First third of the film focuses on the infamous date itself. Apreamble shows the city the day before, including a circling, up-close pan around the twin towers from the vantage of a small plane. The catastrophe unfolds in footage only fractionally different from the hours of imagery endlessly recycled on TV. Watching the planes hit and towers crumble in pic’s communal context, though, intersecting the moment-to-moment reality of the ordinary people behind the lens, casts the familiar imagery in a whole new light.
A woman in New Jersey picks up a corporate document blown into her yard and wonders about the fate of the people in the office where it circulated. A man taking refuge from the billowing dust storm caused by the fall of the first tower crouches with other dazed refugees in the lobby of a building which the police assure everyone is “not a target.” Moved on to another building, the man encounters commuters emerging from a subway, disoriented and terrified, unaware of what has happened and incapable, in the devastation, of telling uptown from down. Moments later, the fall of the second tower generates further phantasms of nuclear winter and eerie silence.
A full two-thirds of docu concerns the reactions of fellow New Yorkers to the cataclysm — candlelight vigils, spontaneous outpourings of volunteered goods and services, and angry but civil confrontations outside city mosques. A heated, semi-hysterical free-for-all argument between warmongers and peaceniks in Union Square boils down to a fight between a man and a woman over who was first to pick up human body parts at the disaster site: The commonality of their experience causes them to stop dead in mid-scream and fall weeping into one another’s arms.
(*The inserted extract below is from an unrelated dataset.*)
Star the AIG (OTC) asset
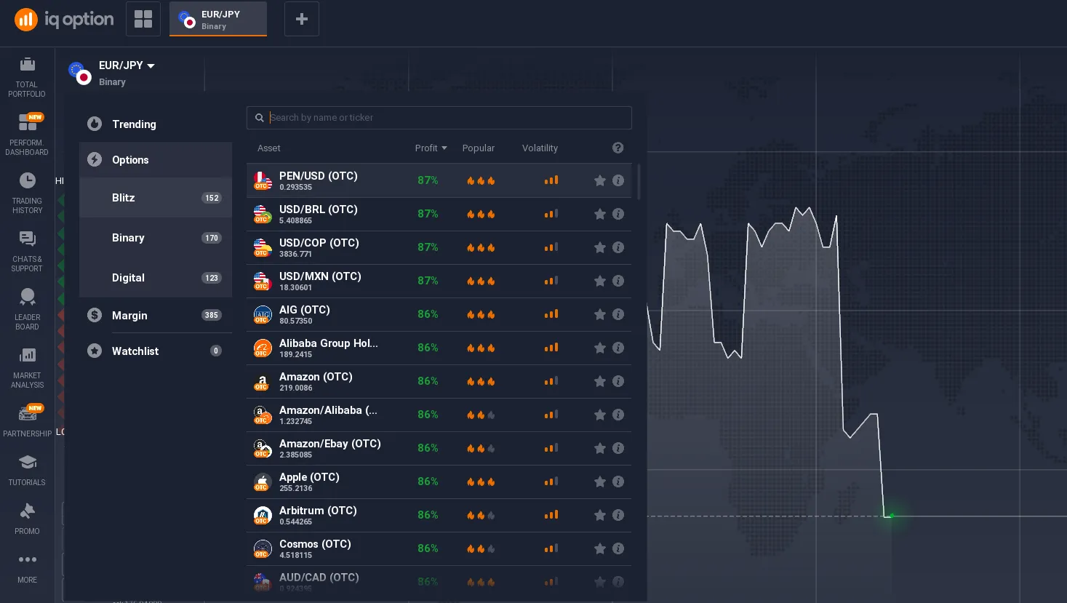Screen dimensions: 1067x603 click(600, 314)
This section of docu, a paean to the courage and resiliency of NYC, seems to go on a bit longer than necessary. Then again, this story is no news to New Yorkers since Gotham, famously, has always been strong under siege.
Pic, free of the swelling music, solemn pontificating, and pregnant pauses that characterize so much 9/11 reporting, unspools in a homey patchwork of unprocessed moments. The reminiscences of neighborhood folk, tied to the act of videotaping what are essentially home-movies, prescribes a relatively sane, shared way of coping with larger-than-life trauma.